The U.N.’s Intergovernmental Panel on Climate Change suggested in a recent report that with every degree of warming, global agricultural production will be reduced by 10 to 25 percent, threatening the food supply. A team of scientists, including Harvard Forest researcher Tim Rademacher, offers a possible solution in a new article in Nature Communications Earth & Environment. They developed a map showing where the world’s major food crops could be relocated to maximize production and minimize environmental impact. The changes would yield big decreases in the carbon (71 percent), biodiversity (87 percent), and irrigation-water (100 percent) footprints of crop production. The Gazette spoke with Rademacher, who studies tree growth and vegetation at Harvard Forest, about the feasibility and potential impact of the proposal. The interview was edited for clarity and length.

Q&A

Tim Rademacher

GAZETTE: Why did you and your colleagues take on this project?

RADEMACHER: Food production is facing a complex dilemma, where the world population is increasing, so we need more food to feed the world. Agriculture already takes up more than half of the land that isn’t covered in ice. At the same time, climate change is already reducing agricultural production. There’s a real threat for the food production system when more and more food is needed, but agriculture is already such a strain on global ecosystems. It creates habitat loss, which is problematic for biodiversity. It emits loads of greenhouse gas emissions. The sector as a whole uses loads of fresh water. For us the big question was: How can we move to a system that minimizes these impacts but still produces enough food to feed the world?

The map shows what would be the optimal way to feed the world at the moment, if we had a clean slate

GAZETTE: How does the map address this?

RADEMACHER: The map shows what would be the optimal way to feed the world at the moment, if we had a clean slate. We looked at data for the most important crops. We included 25 crops for which we could get consistent datasets, like wheat, barley, and soybean. The crops account for about 77 percent of the global food production, so it’s a substantial part of what humanity eats. Then we asked how much does each crop yield in a specific place and why, and what is the environmental impact in this specific place? Once we had calculated these things for all possible combinations of crops, locations, and impacts, we optimized it. We looked at how we can minimize the impact while keeping the yields sufficient to feed the world. Such an optimal configuration would capture large amounts of carbon, increase biodiversity, and cut agricultural use of fresh water to zero. For instance, in one optimized scenario, the impact of crop production on the world’s biodiversity would be reduced by 87 percent, drastically reducing the extinction risk for many species.

GAZETTE: What would be some major changes to the current agricultural map?

RADEMACHER: There are some really striking differences in terms of where production is optimal and how much land is needed. The reimagined map would have largely new farming areas for most major crops — like wheat, rice, and maize.

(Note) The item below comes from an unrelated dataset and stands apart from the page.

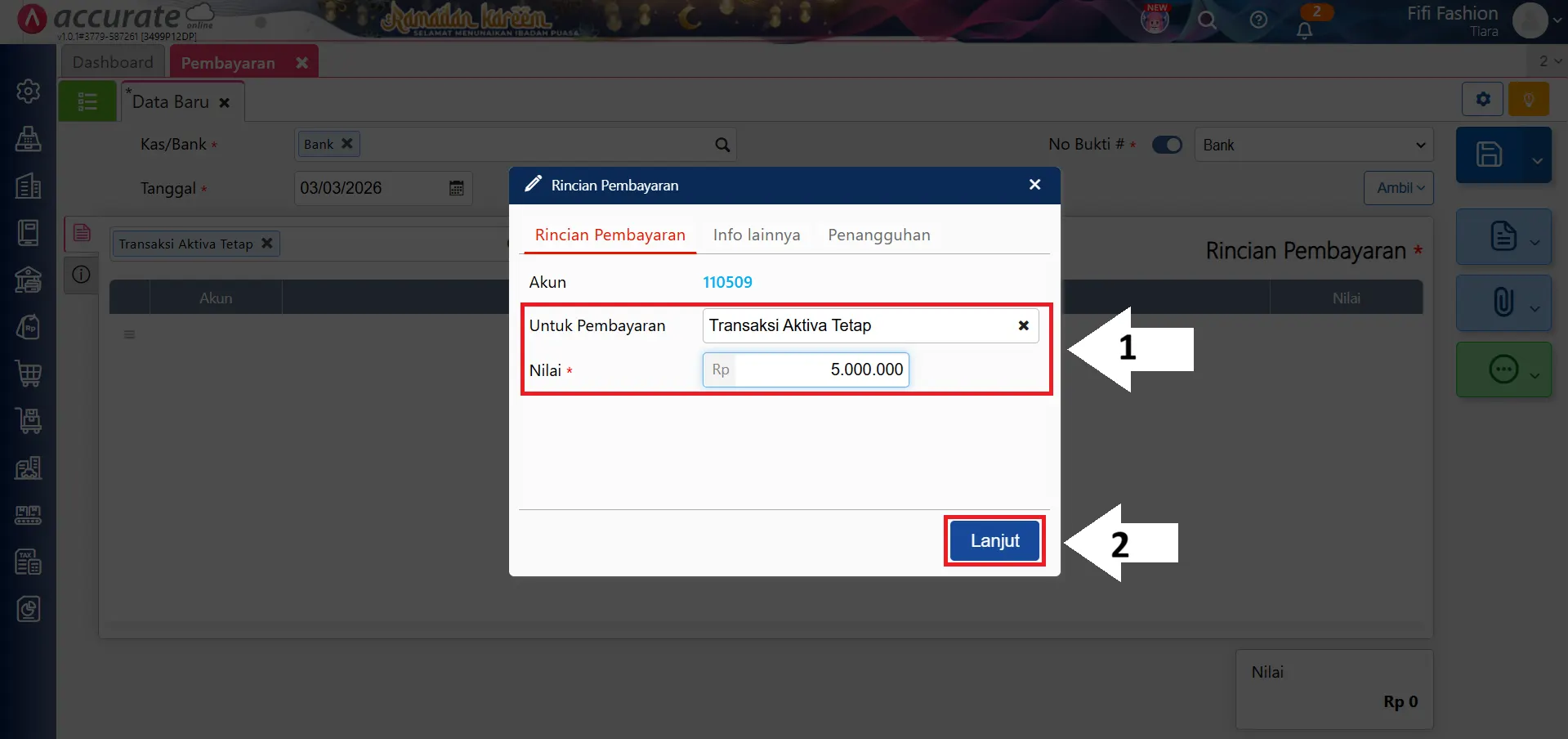Close the Rincian Pembayaran dialog
This screenshot has width=1568, height=739.
(x=1034, y=185)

Generally, the optimal locations for production according to our model are, for example, in the Corn Belt in the midwestern U.S., south of the Sahel in Africa, and a few other places like Ukraine and Argentina. One specific example is California. We traditionally think of California as very productive with high agricultural yields for crops, but it seems that the environmental impacts are not necessarily worth the yields for staple crops like wheat, barley, and maize compared to other areas like the western Corn Belt or the Argentinian Pampas.

Another big change is that huge areas of farmland in Europe and India would be restored to their natural habitat. This would make space for natural ecosystems to breathe from the onslaught of development and the combined climate and biodiversity crisis. The other striking feature is really that tropical forests are basically completely avoided by the model because of their value for nature.

GAZETTE: Is this plan feasible?

RADEMACHER: One of the important things to remember with this is that doing a complete relocation is kind of utopic — certainly in the short run. The idea is to use this map as a general guide and then identify hot spots or target areas, where we want to focus our efforts in terms of food production and to incentivize production in areas where they minimize environmental impacts. What are the areas that have the highest environmental impact, the highest impact on nature? Even if we relocate only 5 to 10 percent of the worst offenders in terms of impact on the natural environment, we can potentially — depending on the intensity of farming use —reduce the environmental impact by half, according to our model.

GAZETTE: Are there any other ways projects like this that embrace big ideas that can contribute to the overall effort to mitigate climate change?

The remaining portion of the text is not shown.